Each entry must be copied exactly, without omission.

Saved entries
= = = =

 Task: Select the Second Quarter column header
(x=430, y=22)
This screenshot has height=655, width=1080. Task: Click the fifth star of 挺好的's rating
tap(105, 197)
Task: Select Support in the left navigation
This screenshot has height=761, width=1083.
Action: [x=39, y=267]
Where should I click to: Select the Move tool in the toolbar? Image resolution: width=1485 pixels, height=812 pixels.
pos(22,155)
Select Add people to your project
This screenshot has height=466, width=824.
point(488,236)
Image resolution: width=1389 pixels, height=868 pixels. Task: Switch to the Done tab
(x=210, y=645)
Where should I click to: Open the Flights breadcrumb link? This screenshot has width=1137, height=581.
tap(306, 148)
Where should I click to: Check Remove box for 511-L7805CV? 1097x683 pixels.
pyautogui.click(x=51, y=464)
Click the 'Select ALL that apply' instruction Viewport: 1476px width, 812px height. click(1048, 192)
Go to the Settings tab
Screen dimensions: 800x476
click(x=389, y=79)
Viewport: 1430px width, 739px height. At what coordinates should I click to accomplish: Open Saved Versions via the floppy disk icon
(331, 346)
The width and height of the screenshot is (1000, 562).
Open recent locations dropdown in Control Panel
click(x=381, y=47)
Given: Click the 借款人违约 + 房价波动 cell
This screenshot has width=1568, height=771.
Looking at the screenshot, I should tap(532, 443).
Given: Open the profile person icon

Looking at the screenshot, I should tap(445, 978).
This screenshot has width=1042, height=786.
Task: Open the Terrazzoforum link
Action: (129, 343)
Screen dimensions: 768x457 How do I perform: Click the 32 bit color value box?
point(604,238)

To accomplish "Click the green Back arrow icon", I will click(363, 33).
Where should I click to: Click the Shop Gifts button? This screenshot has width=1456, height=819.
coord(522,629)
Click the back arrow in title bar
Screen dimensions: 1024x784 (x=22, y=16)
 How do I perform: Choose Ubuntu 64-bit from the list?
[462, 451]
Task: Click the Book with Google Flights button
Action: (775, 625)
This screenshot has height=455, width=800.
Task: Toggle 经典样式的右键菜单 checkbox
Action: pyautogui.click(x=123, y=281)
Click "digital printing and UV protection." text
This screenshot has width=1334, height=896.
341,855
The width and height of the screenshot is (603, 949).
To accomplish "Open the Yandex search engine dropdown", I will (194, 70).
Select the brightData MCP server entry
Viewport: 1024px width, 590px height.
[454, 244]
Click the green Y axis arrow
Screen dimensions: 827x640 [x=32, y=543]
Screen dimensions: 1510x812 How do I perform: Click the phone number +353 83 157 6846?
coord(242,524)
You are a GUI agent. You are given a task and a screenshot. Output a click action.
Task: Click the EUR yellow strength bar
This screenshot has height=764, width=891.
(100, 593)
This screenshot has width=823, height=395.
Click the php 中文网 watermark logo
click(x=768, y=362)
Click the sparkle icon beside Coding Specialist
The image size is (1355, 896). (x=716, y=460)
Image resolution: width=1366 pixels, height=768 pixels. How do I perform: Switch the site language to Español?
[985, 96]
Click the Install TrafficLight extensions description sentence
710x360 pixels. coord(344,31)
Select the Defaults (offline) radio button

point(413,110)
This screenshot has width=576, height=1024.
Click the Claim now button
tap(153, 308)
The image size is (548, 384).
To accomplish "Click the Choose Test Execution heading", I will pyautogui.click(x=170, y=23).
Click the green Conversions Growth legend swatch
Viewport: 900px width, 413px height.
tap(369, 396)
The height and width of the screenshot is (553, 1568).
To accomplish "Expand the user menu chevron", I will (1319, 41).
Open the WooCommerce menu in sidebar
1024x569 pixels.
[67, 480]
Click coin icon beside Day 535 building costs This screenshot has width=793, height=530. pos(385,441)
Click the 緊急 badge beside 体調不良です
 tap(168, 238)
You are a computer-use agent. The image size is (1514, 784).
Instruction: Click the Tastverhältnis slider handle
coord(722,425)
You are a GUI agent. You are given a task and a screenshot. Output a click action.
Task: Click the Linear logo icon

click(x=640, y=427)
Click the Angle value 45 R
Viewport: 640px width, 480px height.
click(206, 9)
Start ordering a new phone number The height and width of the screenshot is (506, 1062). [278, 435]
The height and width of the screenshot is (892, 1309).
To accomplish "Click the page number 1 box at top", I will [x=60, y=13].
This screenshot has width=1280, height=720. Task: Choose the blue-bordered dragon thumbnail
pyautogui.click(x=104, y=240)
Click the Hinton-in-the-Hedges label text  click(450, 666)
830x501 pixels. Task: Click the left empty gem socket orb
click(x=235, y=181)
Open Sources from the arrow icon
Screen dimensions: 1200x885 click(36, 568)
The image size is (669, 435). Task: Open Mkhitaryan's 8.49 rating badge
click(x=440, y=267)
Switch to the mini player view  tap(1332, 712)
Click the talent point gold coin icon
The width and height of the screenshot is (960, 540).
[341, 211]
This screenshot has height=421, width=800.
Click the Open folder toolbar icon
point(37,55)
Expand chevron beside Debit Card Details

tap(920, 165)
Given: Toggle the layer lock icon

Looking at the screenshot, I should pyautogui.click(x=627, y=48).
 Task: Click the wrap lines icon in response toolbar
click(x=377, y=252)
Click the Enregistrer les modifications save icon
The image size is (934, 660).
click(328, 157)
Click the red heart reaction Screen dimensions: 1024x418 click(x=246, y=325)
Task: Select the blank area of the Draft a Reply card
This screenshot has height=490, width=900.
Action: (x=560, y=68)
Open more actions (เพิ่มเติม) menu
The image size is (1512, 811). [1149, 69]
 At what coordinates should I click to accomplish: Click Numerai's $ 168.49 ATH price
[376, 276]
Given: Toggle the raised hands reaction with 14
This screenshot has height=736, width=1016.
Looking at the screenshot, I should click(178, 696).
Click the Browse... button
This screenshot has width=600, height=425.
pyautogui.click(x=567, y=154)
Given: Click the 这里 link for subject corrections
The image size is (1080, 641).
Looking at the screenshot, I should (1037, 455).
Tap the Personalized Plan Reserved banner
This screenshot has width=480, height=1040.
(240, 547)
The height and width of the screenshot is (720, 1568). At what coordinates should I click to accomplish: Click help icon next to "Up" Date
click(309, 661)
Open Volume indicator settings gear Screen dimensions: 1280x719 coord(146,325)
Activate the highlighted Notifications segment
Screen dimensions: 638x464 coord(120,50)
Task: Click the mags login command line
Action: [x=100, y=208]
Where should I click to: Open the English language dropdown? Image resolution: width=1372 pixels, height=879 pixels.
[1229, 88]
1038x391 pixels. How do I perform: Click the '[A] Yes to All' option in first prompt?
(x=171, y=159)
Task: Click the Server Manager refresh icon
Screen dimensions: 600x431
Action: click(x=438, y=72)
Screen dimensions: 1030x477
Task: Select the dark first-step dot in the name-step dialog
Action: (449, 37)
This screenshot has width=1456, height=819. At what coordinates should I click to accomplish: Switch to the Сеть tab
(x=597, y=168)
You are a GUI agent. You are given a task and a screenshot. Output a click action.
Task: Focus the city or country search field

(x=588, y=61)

= = = =

- [Finished task]:
 Task: Select the Second Quarter column header
(x=430, y=22)
This screenshot has height=655, width=1080. Task: Click the fifth star of 挺好的's rating
tap(105, 197)
Task: Select Support in the left navigation
This screenshot has height=761, width=1083.
Action: [x=39, y=267]
Where should I click to: Select the Move tool in the toolbar? Image resolution: width=1485 pixels, height=812 pixels.
pos(22,155)
Select Add people to your project
This screenshot has height=466, width=824.
point(488,236)
Image resolution: width=1389 pixels, height=868 pixels. Task: Switch to the Done tab
(x=210, y=645)
Where should I click to: Open the Flights breadcrumb link? This screenshot has width=1137, height=581.
tap(306, 148)
Where should I click to: Check Remove box for 511-L7805CV? 1097x683 pixels.
pyautogui.click(x=51, y=464)
Click the 'Select ALL that apply' instruction Viewport: 1476px width, 812px height. click(1048, 192)
Go to the Settings tab
Screen dimensions: 800x476
click(x=389, y=79)
Viewport: 1430px width, 739px height. At what coordinates should I click to accomplish: Open Saved Versions via the floppy disk icon
(331, 346)
The width and height of the screenshot is (1000, 562).
Open recent locations dropdown in Control Panel
click(x=381, y=47)
Given: Click the 借款人违约 + 房价波动 cell
This screenshot has width=1568, height=771.
Looking at the screenshot, I should tap(532, 443).
Given: Open the profile person icon

Looking at the screenshot, I should tap(445, 978).
This screenshot has width=1042, height=786.
Task: Open the Terrazzoforum link
Action: (129, 343)
Screen dimensions: 768x457 How do I perform: Click the 32 bit color value box?
point(604,238)

To accomplish "Click the green Back arrow icon", I will click(363, 33).
Where should I click to: Click the Shop Gifts button? This screenshot has width=1456, height=819.
coord(522,629)
Click the back arrow in title bar
Screen dimensions: 1024x784 (x=22, y=16)
 How do I perform: Choose Ubuntu 64-bit from the list?
[462, 451]
Task: Click the Book with Google Flights button
Action: (775, 625)
This screenshot has height=455, width=800.
Task: Toggle 经典样式的右键菜单 checkbox
Action: pyautogui.click(x=123, y=281)
Click "digital printing and UV protection." text
This screenshot has width=1334, height=896.
341,855
The width and height of the screenshot is (603, 949).
To accomplish "Open the Yandex search engine dropdown", I will (194, 70).
Select the brightData MCP server entry
Viewport: 1024px width, 590px height.
[454, 244]
Click the green Y axis arrow
Screen dimensions: 827x640 [x=32, y=543]
Screen dimensions: 1510x812 How do I perform: Click the phone number +353 83 157 6846?
coord(242,524)
You are a GUI agent. You are given a task and a screenshot. Output a click action.
Task: Click the EUR yellow strength bar
This screenshot has height=764, width=891.
(100, 593)
This screenshot has width=823, height=395.
Click the php 中文网 watermark logo
click(x=768, y=362)
Click the sparkle icon beside Coding Specialist
The image size is (1355, 896). (x=716, y=460)
Image resolution: width=1366 pixels, height=768 pixels. How do I perform: Switch the site language to Español?
[985, 96]
Click the Install TrafficLight extensions description sentence
710x360 pixels. coord(344,31)
Select the Defaults (offline) radio button

point(413,110)
This screenshot has width=576, height=1024.
Click the Claim now button
tap(153, 308)
The image size is (548, 384).
To accomplish "Click the Choose Test Execution heading", I will pyautogui.click(x=170, y=23).
Click the green Conversions Growth legend swatch
Viewport: 900px width, 413px height.
tap(369, 396)
The height and width of the screenshot is (553, 1568).
To accomplish "Expand the user menu chevron", I will (1319, 41).
Open the WooCommerce menu in sidebar
1024x569 pixels.
[67, 480]
Click coin icon beside Day 535 building costs This screenshot has width=793, height=530. pos(385,441)
Click the 緊急 badge beside 体調不良です
 tap(168, 238)
You are a computer-use agent. The image size is (1514, 784).
Instruction: Click the Tastverhältnis slider handle
coord(722,425)
You are a GUI agent. You are given a task and a screenshot. Output a click action.
Task: Click the Linear logo icon

click(x=640, y=427)
Click the Angle value 45 R
Viewport: 640px width, 480px height.
click(206, 9)
Start ordering a new phone number The height and width of the screenshot is (506, 1062). [278, 435]
The height and width of the screenshot is (892, 1309).
To accomplish "Click the page number 1 box at top", I will [x=60, y=13].
This screenshot has width=1280, height=720. Task: Choose the blue-bordered dragon thumbnail
pyautogui.click(x=104, y=240)
Click the Hinton-in-the-Hedges label text  click(450, 666)
830x501 pixels. Task: Click the left empty gem socket orb
click(x=235, y=181)
Open Sources from the arrow icon
Screen dimensions: 1200x885 click(36, 568)
The image size is (669, 435). Task: Open Mkhitaryan's 8.49 rating badge
click(x=440, y=267)
Switch to the mini player view  tap(1332, 712)
Click the talent point gold coin icon
The width and height of the screenshot is (960, 540).
[341, 211]
This screenshot has height=421, width=800.
Click the Open folder toolbar icon
point(37,55)
Expand chevron beside Debit Card Details

tap(920, 165)
Given: Toggle the layer lock icon

Looking at the screenshot, I should pyautogui.click(x=627, y=48).
 Task: Click the wrap lines icon in response toolbar
click(x=377, y=252)
Click the Enregistrer les modifications save icon
The image size is (934, 660).
click(328, 157)
Click the red heart reaction Screen dimensions: 1024x418 click(x=246, y=325)
Task: Select the blank area of the Draft a Reply card
This screenshot has height=490, width=900.
Action: (x=560, y=68)
Open more actions (เพิ่มเติม) menu
The image size is (1512, 811). [1149, 69]
 At what coordinates should I click to accomplish: Click Numerai's $ 168.49 ATH price
[376, 276]
Given: Toggle the raised hands reaction with 14
This screenshot has height=736, width=1016.
Looking at the screenshot, I should click(178, 696).
Click the Browse... button
This screenshot has width=600, height=425.
pyautogui.click(x=567, y=154)
Given: Click the 这里 link for subject corrections
The image size is (1080, 641).
Looking at the screenshot, I should (1037, 455).
Tap the Personalized Plan Reserved banner
This screenshot has width=480, height=1040.
(240, 547)
The height and width of the screenshot is (720, 1568). At what coordinates should I click to accomplish: Click help icon next to "Up" Date
click(309, 661)
Open Volume indicator settings gear Screen dimensions: 1280x719 coord(146,325)
Activate the highlighted Notifications segment
Screen dimensions: 638x464 coord(120,50)
Task: Click the mags login command line
Action: [x=100, y=208]
Where should I click to: Open the English language dropdown? Image resolution: width=1372 pixels, height=879 pixels.
[1229, 88]
1038x391 pixels. How do I perform: Click the '[A] Yes to All' option in first prompt?
(x=171, y=159)
Task: Click the Server Manager refresh icon
Screen dimensions: 600x431
Action: click(x=438, y=72)
Screen dimensions: 1030x477
Task: Select the dark first-step dot in the name-step dialog
Action: (449, 37)
This screenshot has width=1456, height=819. At what coordinates should I click to accomplish: Switch to the Сеть tab
(x=597, y=168)
You are a GUI agent. You are given a task and a screenshot. Output a click action.
Task: Focus the city or country search field

(x=588, y=61)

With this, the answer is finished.